_Exercise description_
Reproduce the data from the line with "Where should I" up to and including the line with "pyautogui.click(x=65, y=23)", omitting the pictures.

_Provided records_
■ ■ ■ ■ ■

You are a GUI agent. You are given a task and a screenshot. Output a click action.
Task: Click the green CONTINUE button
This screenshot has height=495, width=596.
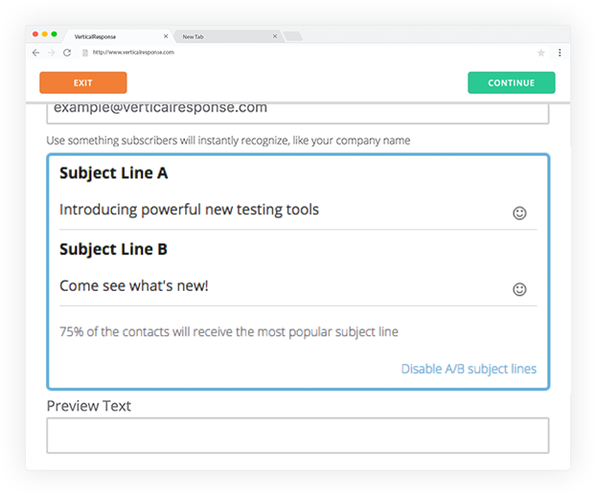(x=512, y=82)
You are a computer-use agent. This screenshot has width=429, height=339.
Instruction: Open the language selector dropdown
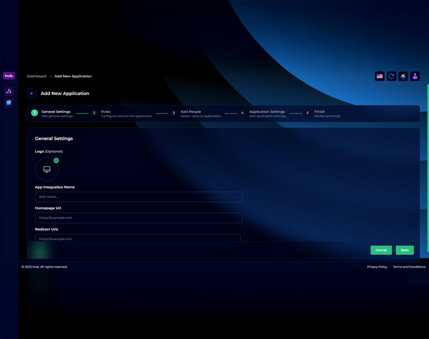pyautogui.click(x=380, y=76)
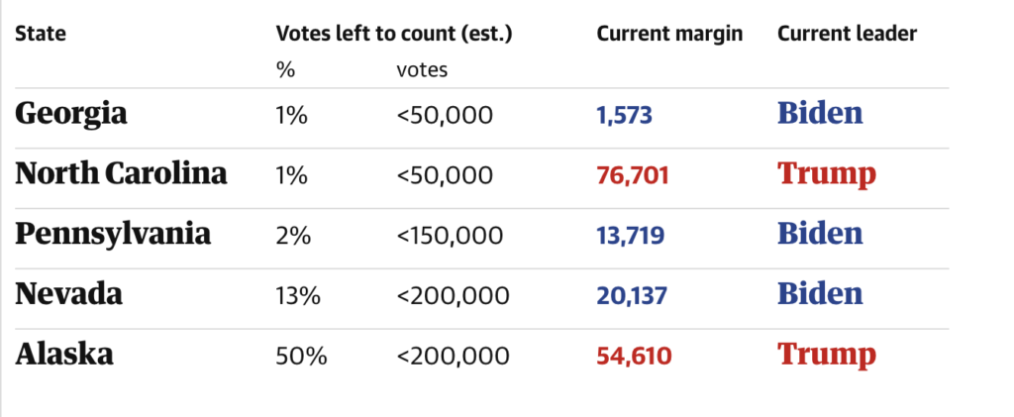Click the North Carolina state name

pos(121,174)
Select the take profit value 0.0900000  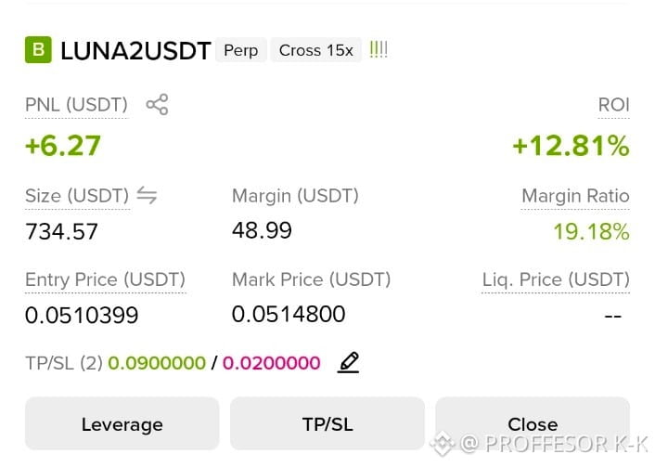(x=157, y=362)
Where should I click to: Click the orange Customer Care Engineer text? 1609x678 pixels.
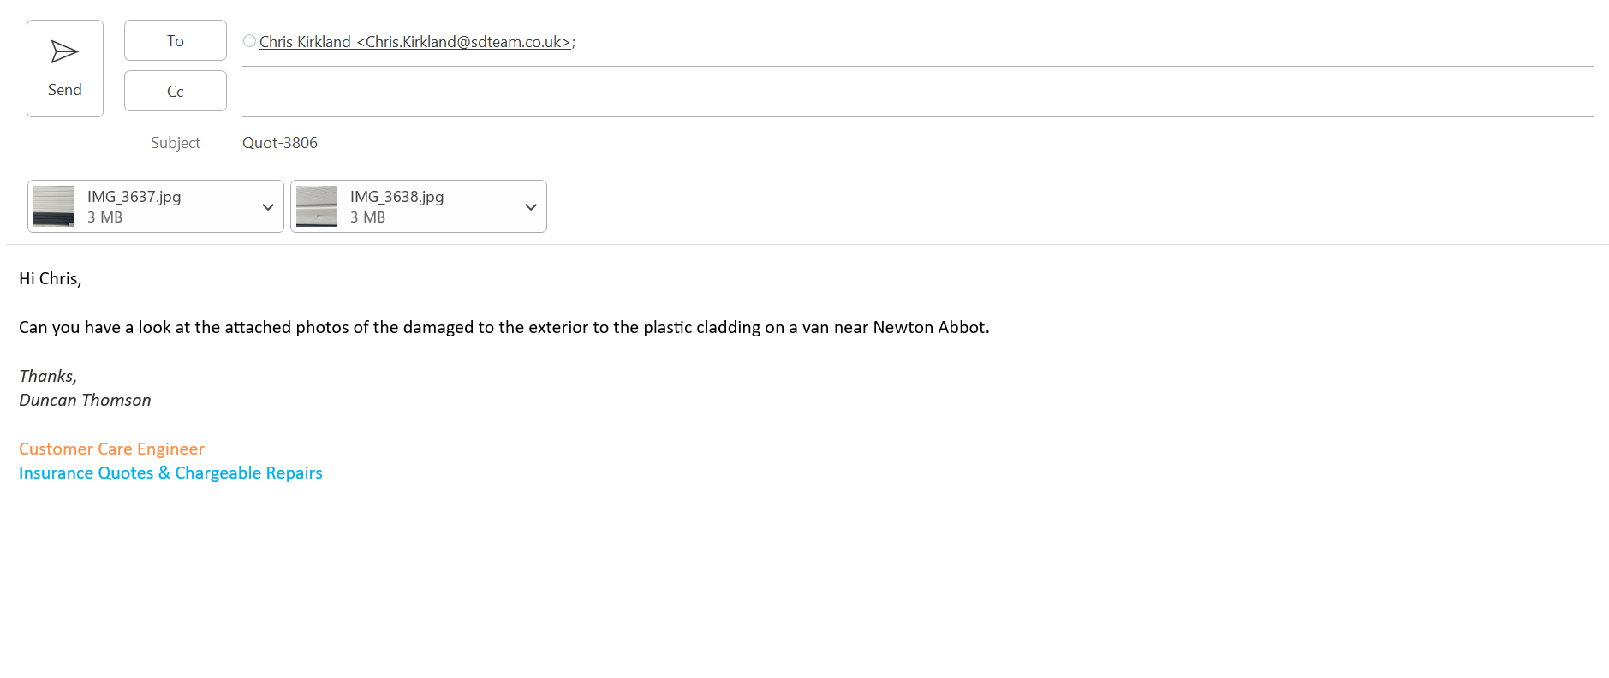[x=111, y=449]
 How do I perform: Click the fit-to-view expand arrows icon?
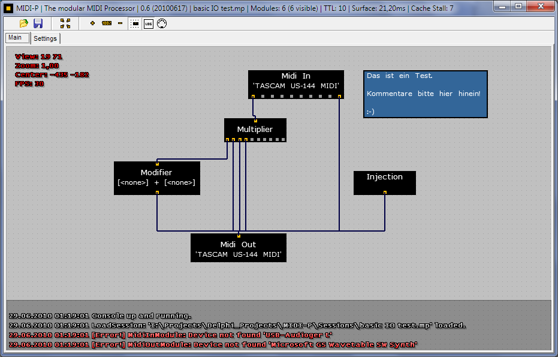pyautogui.click(x=65, y=23)
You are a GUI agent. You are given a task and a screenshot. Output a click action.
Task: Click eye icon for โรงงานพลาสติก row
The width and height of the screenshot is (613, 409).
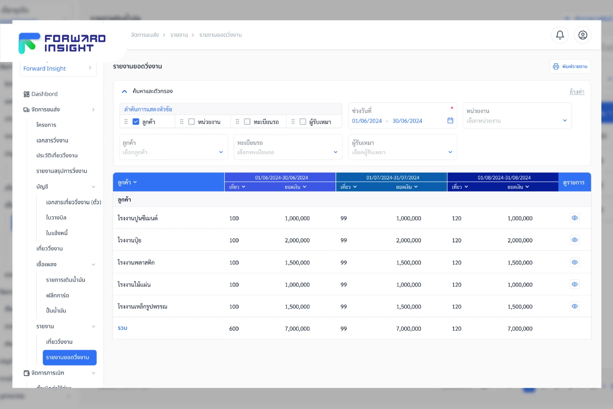point(574,262)
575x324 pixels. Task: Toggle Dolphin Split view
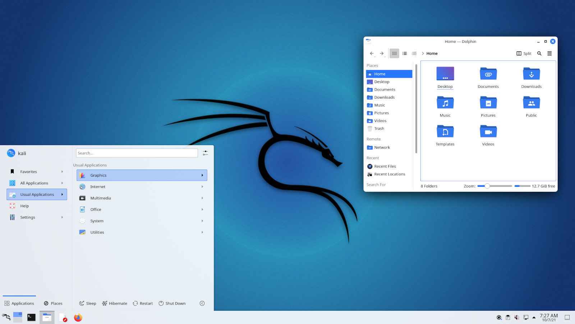tap(524, 53)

■ ■ ■ ■ ■

_The response_
Where should I click to: Click the orange Customer Care Engineer text? 1609x678 pixels.
[x=111, y=449]
 How do I perform: Click the fit-to-view expand arrows icon?
pyautogui.click(x=65, y=23)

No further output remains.